Craniomandibuläre Dysfunktion – Kieferschmerzen behandeln

Craniomandibuläre Dysfunktion

Schmerzen im Kiefer können sehr unangenehm sein und Auswirkungen auf den ganzen Körper haben. Wenn Reden und Kauen schmerzt, sind oft auch der Kopf und Oberkörper davon betroffen. Eine mögliche Ursache könnte die Craniomandibuläre-Dysfunktion sein.

 

Was ist eine Craniomandibuläre Dysfunktion?

Eine Craniomandibuläre-Dysfunktion, kurz CMD, ist eine Störung beziehungsweise eine Fehlregulation des Kausystems. Sie tritt meist im Alter zwischen 20 und 40 Jahren auf und betrifft häufiger Frauen als Männer. CMD kann durch eine Kieferfehlstellung entstehen, welche dann zu Schmerzen im Kopfbereich führt. Aber auch Probleme in der Ganzkörperstatik, beispielsweise Blockierungen in der Wirbelsäule oder eine dauernde Fehlhaltung können eine CMD auslösen. Neben körperlichen Folgen kann die Erkrankung auch zu psychischen Beschwerden führen, denn im Bereich des Kopfes befindet sich das neuromuskuläre System, welches empfindlich auf Stress, Hektik oder Ärger reagiert.

 

Welche Beschwerden kann die Craniomandibuläre Dysfunktion verursachen?
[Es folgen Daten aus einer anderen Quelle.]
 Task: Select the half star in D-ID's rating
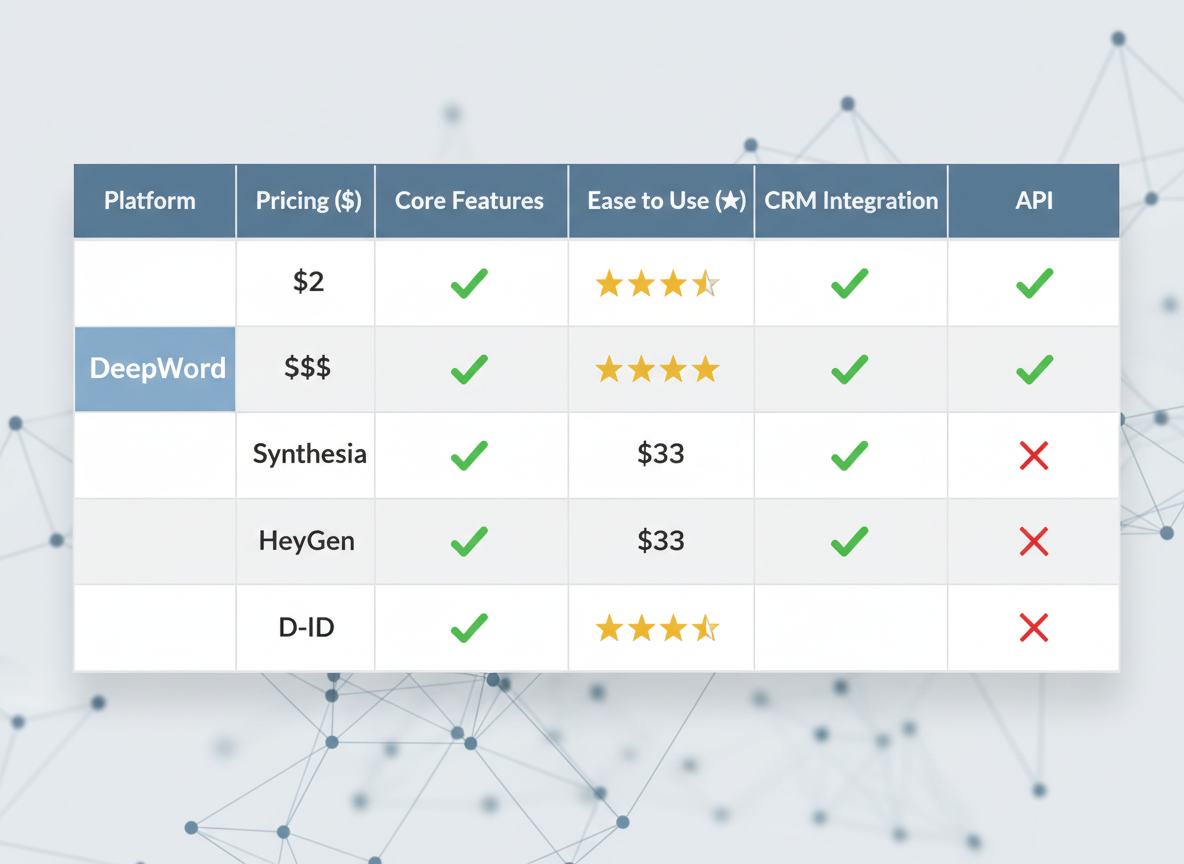(x=706, y=628)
Die funktionelle Störung im Kausystem kann sehr viele unterschiedliche Symptome und Beschwerden in nahezu allen Bereichen des Körpers verursachen. Die häufigsten Beschwerden sind:

  • Kopfschmerzen
  • Kauschmerzen
  • Eingeschränkte Kieferöffnung
  • Zähneknirschen
  • Verspannungen im Schulter- und Nackenbereich
  • Rückenschmerzen
  • Ohrenschmerzen/ Tinnitus
  • Schwindel

 

Craniomandibuläre Dysfunktion: Wie kann der Zahnarzt helfen?

Die Heilungschancen bei CMD sind sehr hoch und die CMD kann gut behandelt werden. Eine Zusammenarbeit von Zahnarzt, Orthopäde und Physiotherapeut bildet die Grundlage für eine erfolgreiche Therapie. Diese verläuft je nach Beschwerdegrad sehr individuell ab. Zuerst wird eine Kiefer-Funktionsanalyse durchgeführt bei der die instrumentelle Funktionsanalyse beziehungsweise die Modellanalyse zum Einsatz kommt. Danach kann die Anfertigung einer Aufbiss-Schiene erfolgen, die das Kiefergelenk entlastet und somit die Schmerzen und Beschwerden lindert. Die Physiotherapie kann die zahnärztliche Behandlungen beispielsweise mit einer Manualtherapie, einer Massagetherapie oder mit Hilfe von Dehntechniken unterstützen.